What to work on
Begin at the line with "The image size is (1261, 952)." and output every line through the end of the records, exactly as given. Omit pictures.

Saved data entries
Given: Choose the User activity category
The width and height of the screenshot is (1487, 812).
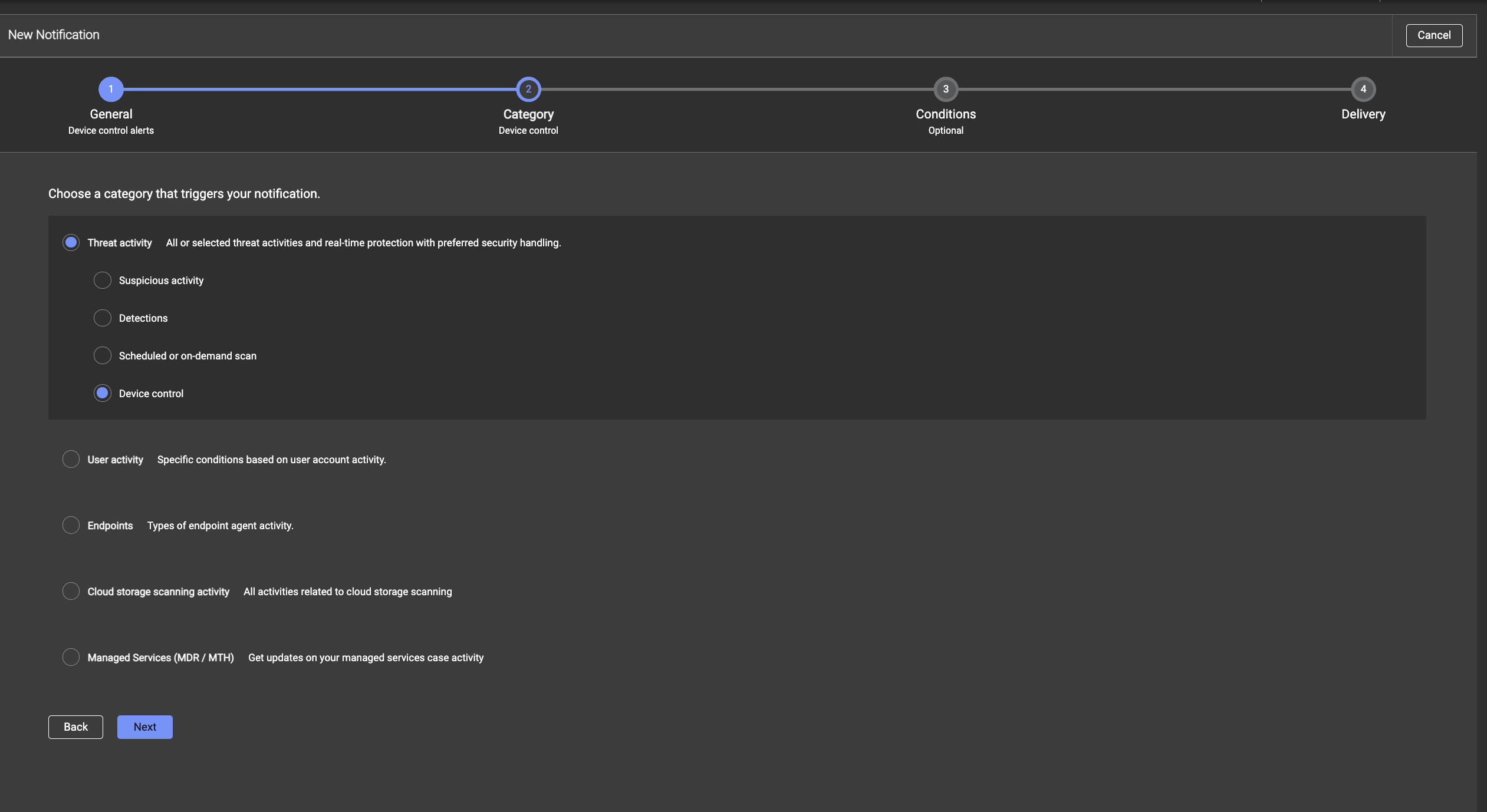Looking at the screenshot, I should click(x=71, y=460).
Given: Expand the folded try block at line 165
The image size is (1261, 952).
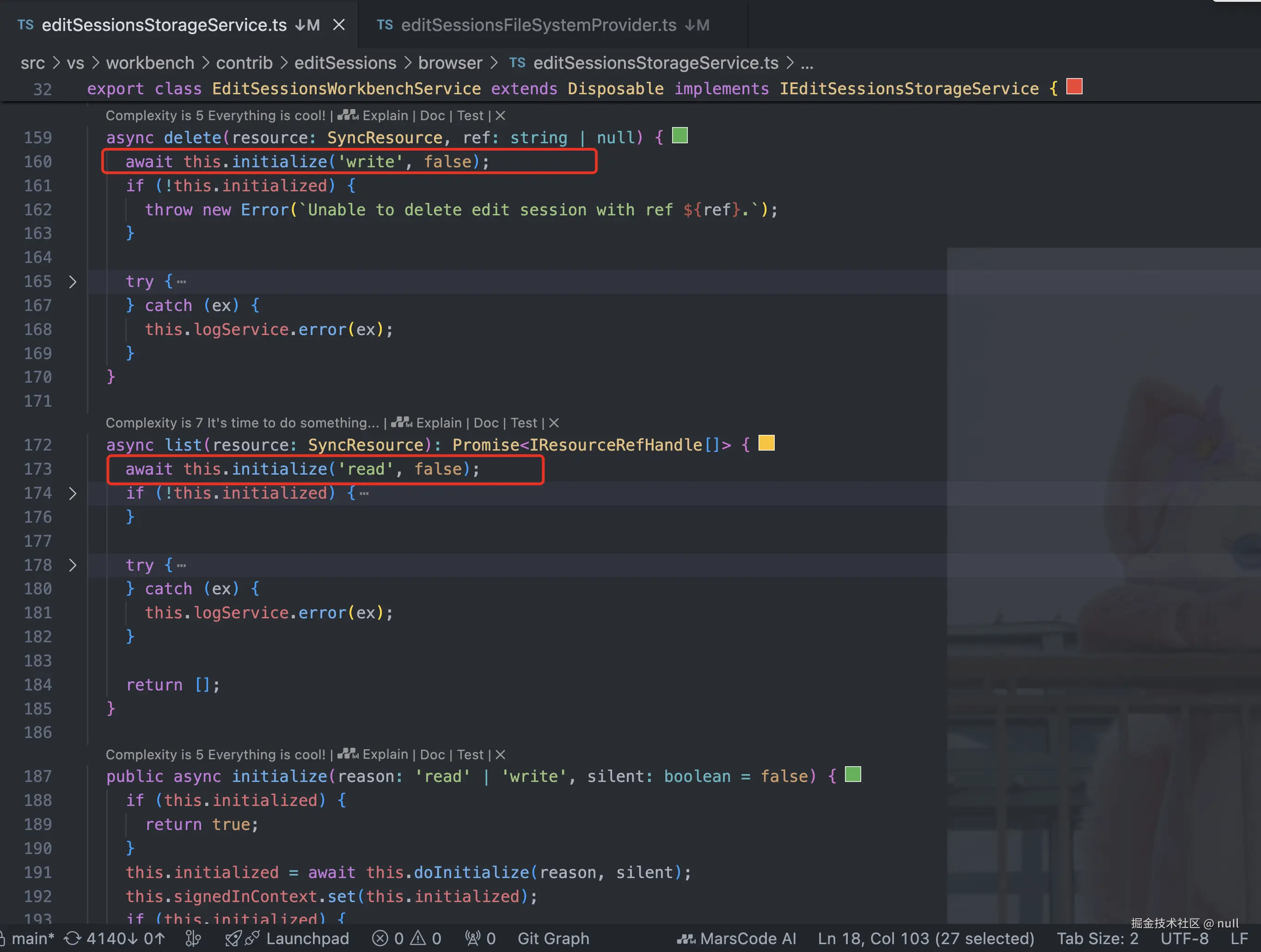Looking at the screenshot, I should pyautogui.click(x=73, y=281).
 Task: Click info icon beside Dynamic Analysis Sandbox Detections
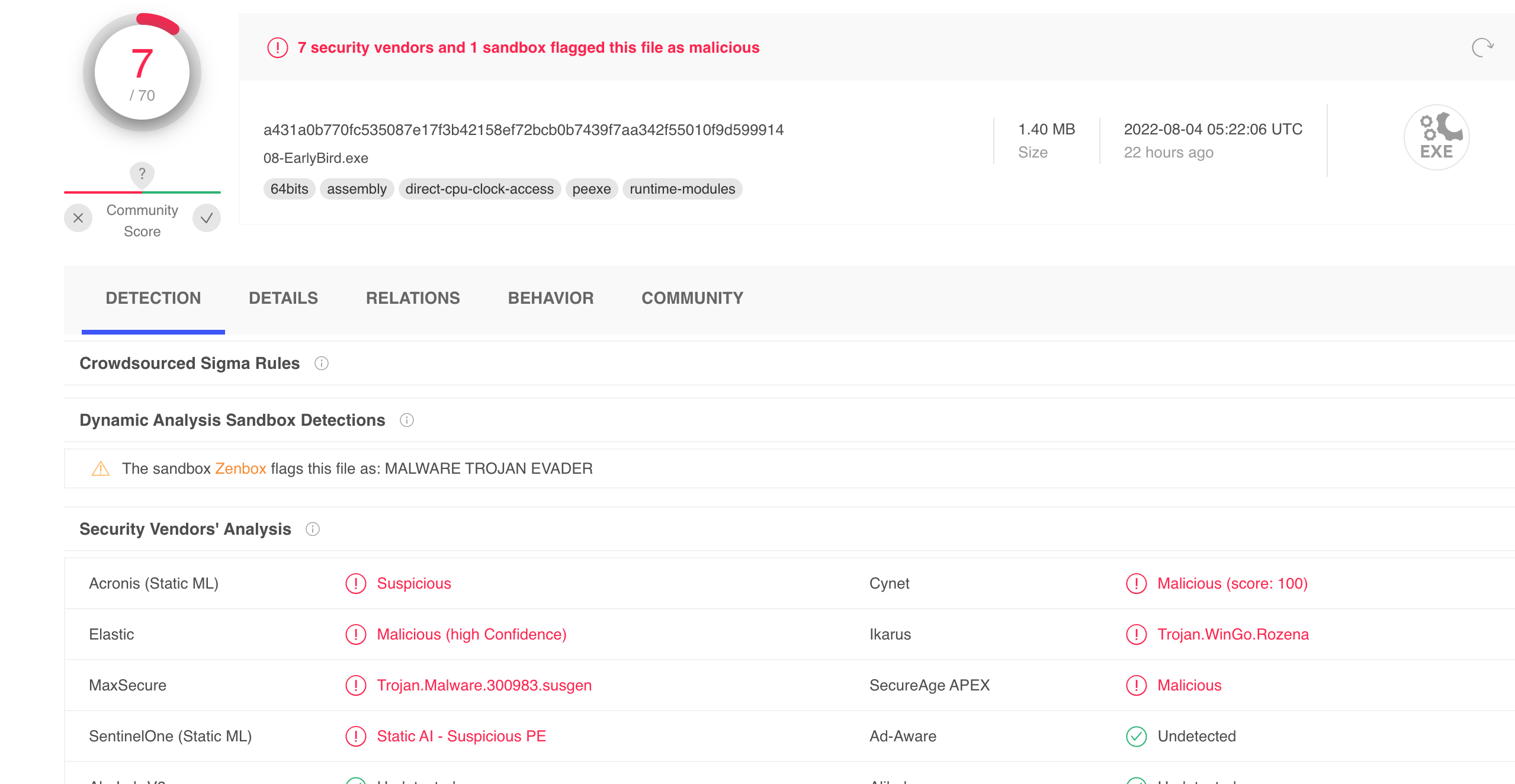coord(407,420)
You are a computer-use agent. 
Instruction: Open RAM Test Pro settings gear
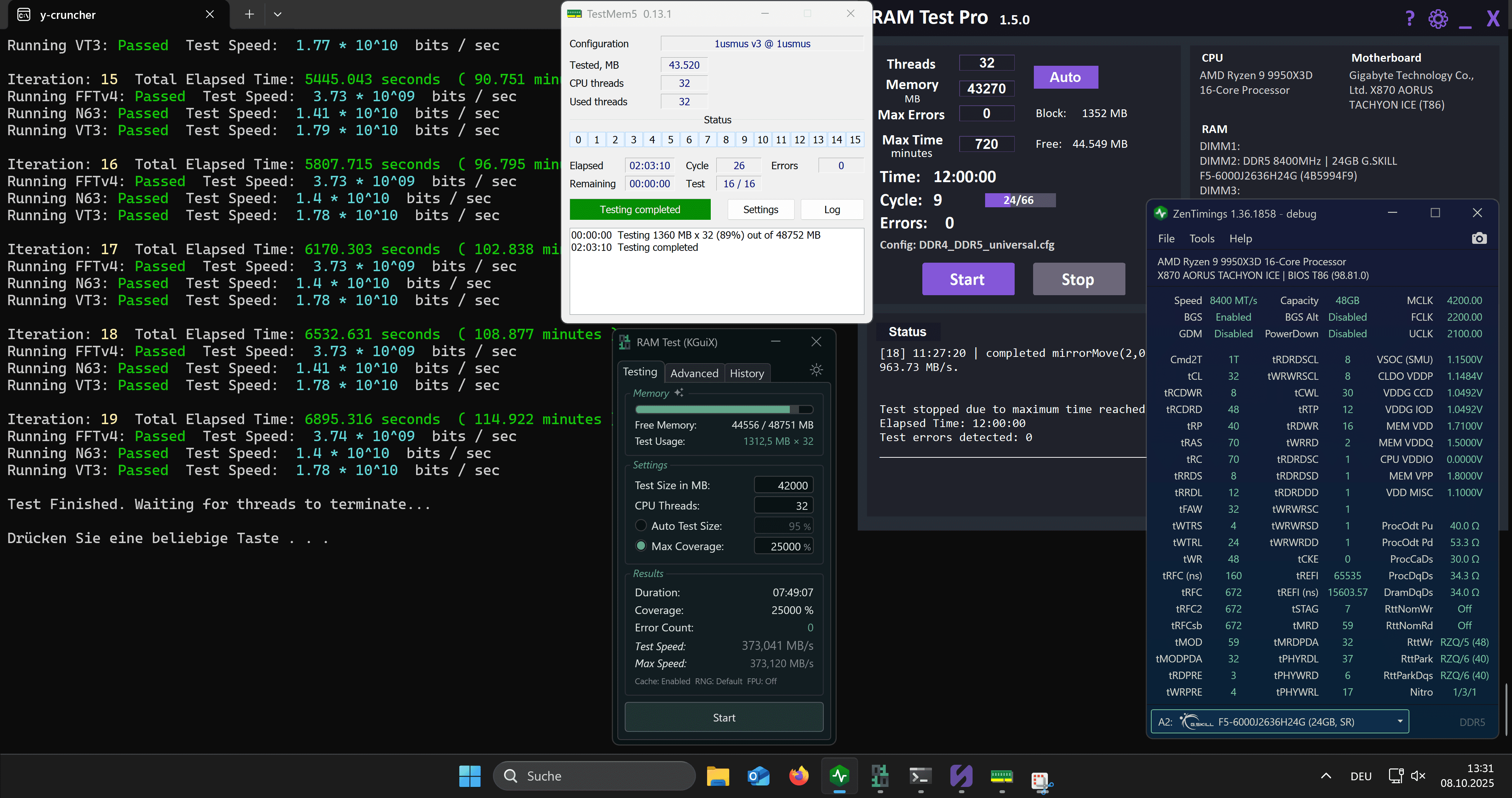click(1437, 19)
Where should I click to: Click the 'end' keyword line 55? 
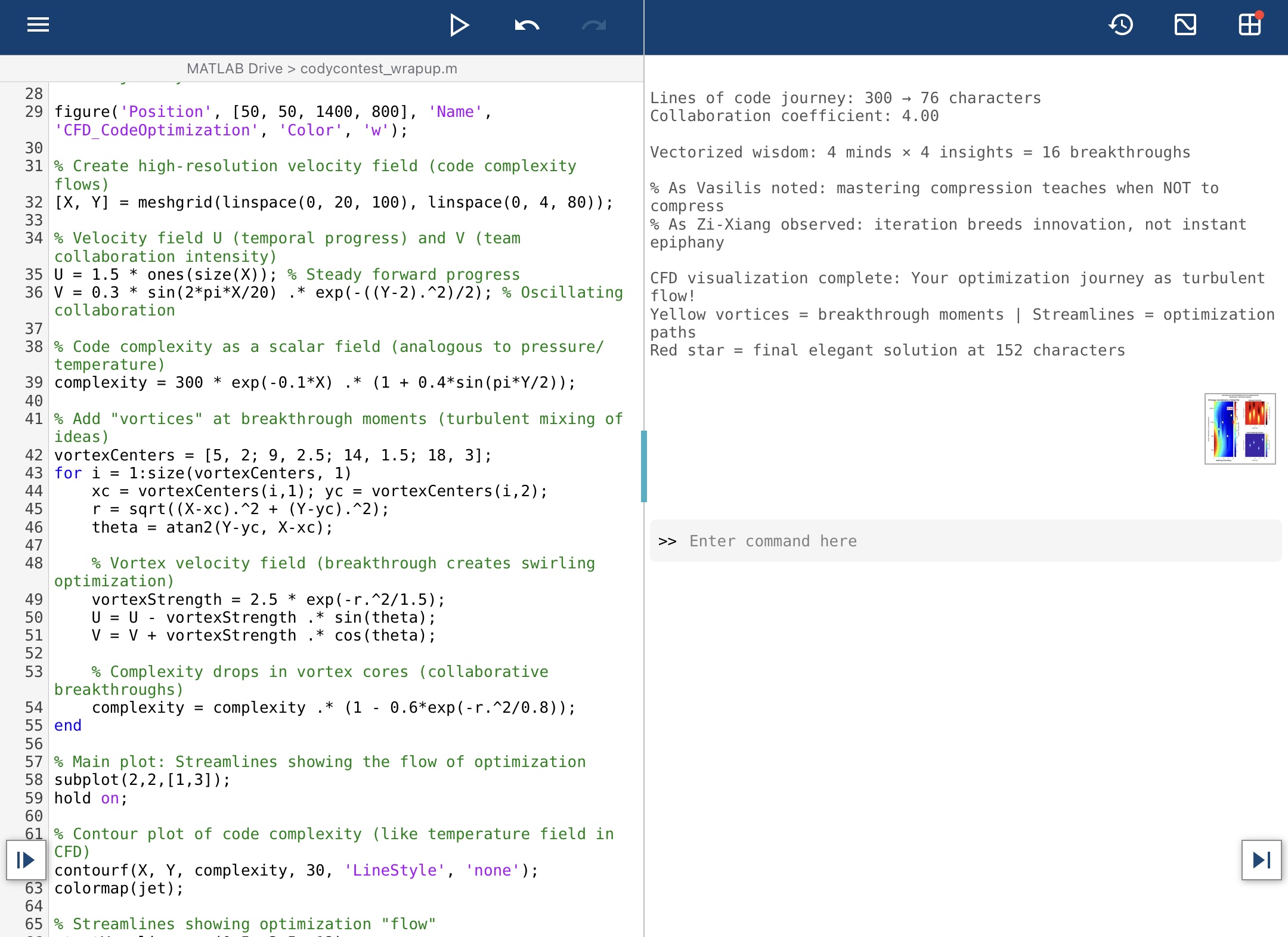coord(68,725)
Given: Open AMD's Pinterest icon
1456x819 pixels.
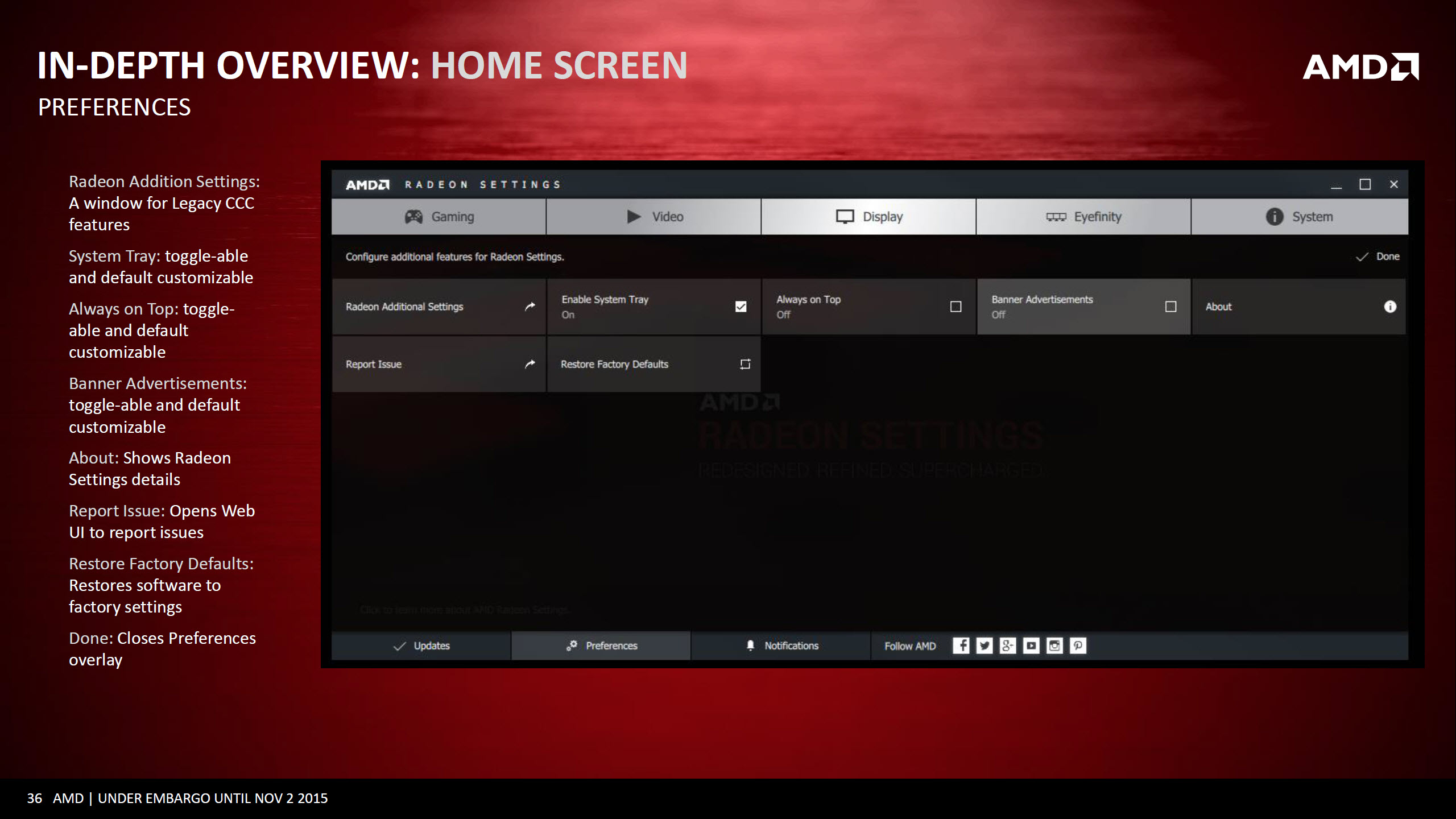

Written reply
The image size is (1261, 952).
Looking at the screenshot, I should pyautogui.click(x=73, y=281).
 Task: Click info icon beside Dynamic Analysis Sandbox Detections
coord(407,420)
You are a computer-use agent. 
Instruction: Open RAM Test Pro settings gear
click(1437, 19)
Where should I click to: Click the 'end' keyword line 55? 
coord(68,725)
Given: Open AMD's Pinterest icon
1456x819 pixels.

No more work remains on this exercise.